Now I think I told you when I first started talking, telling you this story, I believe I mentioned that business about the chicken feed and the tied-up dog. Well, I haven’t forgotten. And not just because it was after my wife and daughter left her that Friday afternoon that those things happened, but because they seemed to clinch the matter, to finish it. What I’m saying is, she took the dog outside again. It didn’t want to go; she had to force it, to take the dog by the collar and lead it, its back legs dragging in weak objection while she talked to it, coaxingly, out to the garage. There she tied it to the latch in the open doorway with a length of rope, with enough food and water to last it a day or two. Then, ignoring that pitiful whimpering and complaint behind her, she went on to the chicken house, to leave food for the half-dozen red chickens. I mean she lifted or dragged — don’t ask me how — a fifty-pound bag of chicken feed into the center of the dirt floor and cut it open so that they too would survive until somebody happened to remember them afterwards. And that clinched it. It was then, while walking back to the house under that late purpling sky, that she understood for the first time that what she was doing was a real thing, a certainty.
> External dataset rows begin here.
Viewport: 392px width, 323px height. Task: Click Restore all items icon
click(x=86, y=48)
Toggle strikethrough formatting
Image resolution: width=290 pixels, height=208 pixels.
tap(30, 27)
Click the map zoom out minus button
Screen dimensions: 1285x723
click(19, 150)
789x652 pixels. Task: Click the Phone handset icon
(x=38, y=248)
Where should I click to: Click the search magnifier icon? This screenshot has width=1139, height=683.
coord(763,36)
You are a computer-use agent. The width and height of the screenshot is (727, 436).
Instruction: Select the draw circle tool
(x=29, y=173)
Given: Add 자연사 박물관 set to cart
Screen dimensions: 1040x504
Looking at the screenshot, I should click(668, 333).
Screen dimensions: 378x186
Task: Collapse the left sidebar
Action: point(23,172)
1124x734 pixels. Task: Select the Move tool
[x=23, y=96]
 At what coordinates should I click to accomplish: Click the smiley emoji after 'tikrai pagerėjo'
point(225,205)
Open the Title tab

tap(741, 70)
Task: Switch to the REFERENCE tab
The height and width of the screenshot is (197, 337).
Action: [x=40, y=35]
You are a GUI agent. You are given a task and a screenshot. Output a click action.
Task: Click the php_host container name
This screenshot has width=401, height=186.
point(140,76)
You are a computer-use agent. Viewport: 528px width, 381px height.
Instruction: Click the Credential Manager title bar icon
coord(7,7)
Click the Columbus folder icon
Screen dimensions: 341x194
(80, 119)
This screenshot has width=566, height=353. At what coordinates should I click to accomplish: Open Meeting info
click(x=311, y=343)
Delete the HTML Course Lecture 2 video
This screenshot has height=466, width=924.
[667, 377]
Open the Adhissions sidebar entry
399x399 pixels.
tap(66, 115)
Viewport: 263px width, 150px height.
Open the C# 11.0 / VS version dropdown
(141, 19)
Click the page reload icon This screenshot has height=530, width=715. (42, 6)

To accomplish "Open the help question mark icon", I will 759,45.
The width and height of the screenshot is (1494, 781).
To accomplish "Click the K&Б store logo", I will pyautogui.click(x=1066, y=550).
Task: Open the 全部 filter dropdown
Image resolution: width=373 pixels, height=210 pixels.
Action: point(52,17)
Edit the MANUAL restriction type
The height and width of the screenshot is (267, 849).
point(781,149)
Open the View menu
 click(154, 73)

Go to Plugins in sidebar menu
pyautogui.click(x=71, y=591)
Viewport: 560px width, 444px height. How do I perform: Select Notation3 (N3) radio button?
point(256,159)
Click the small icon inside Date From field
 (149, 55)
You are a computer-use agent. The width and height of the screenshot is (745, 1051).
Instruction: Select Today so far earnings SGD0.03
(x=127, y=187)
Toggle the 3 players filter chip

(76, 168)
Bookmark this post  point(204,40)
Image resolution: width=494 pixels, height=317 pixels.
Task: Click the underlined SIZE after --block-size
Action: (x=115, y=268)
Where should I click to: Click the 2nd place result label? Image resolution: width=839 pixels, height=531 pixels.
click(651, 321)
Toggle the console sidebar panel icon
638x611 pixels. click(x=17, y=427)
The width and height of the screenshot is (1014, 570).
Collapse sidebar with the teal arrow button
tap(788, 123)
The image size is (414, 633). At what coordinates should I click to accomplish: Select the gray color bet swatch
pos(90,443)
Up to that point it hadn’t been real, even to herself.

“But I knew it then,” she said. “Nancy was crying at me from the end of the rope. I kept hearing her all evening — or thought I did. And I wanted to release her, I wanted to let her go, Sandy. But I didn’t. I went back to the house and shut the door.”

So there was really only one thing more for Edith Goodnough to do before she put supper on the table. She wanted to iron Lyman’s shirt. And she did that then, while the potatoes and green beans boiled, pressed his best white shirt out neat and clean on the ironing board so that he would appear gentlemanly. When she was satisfied she took it in to him where he still sat in the parlor, fumbling with faded pictures of Memphis and Mobile, New York and Boise, and somehow persuaded him to not only put on a different shirt than the one he’d been wearing all day but to also get into a blue suit jacket that matched his dark pants. He didn’t know why. It didn’t matter. I suppose all he understood was that it was an imposition, a damn bother, but like I’ve already said, she managed that too, somehow. And afterwards, when he was dressed to her satisfaction, she herself changed clothes, put on a fine dark skirt and pink blouse and brushed her hair. So they were ready for supper now. They sat down in the kitchen across the table from one another, looking, I fully believe, as if they were contented, even happy.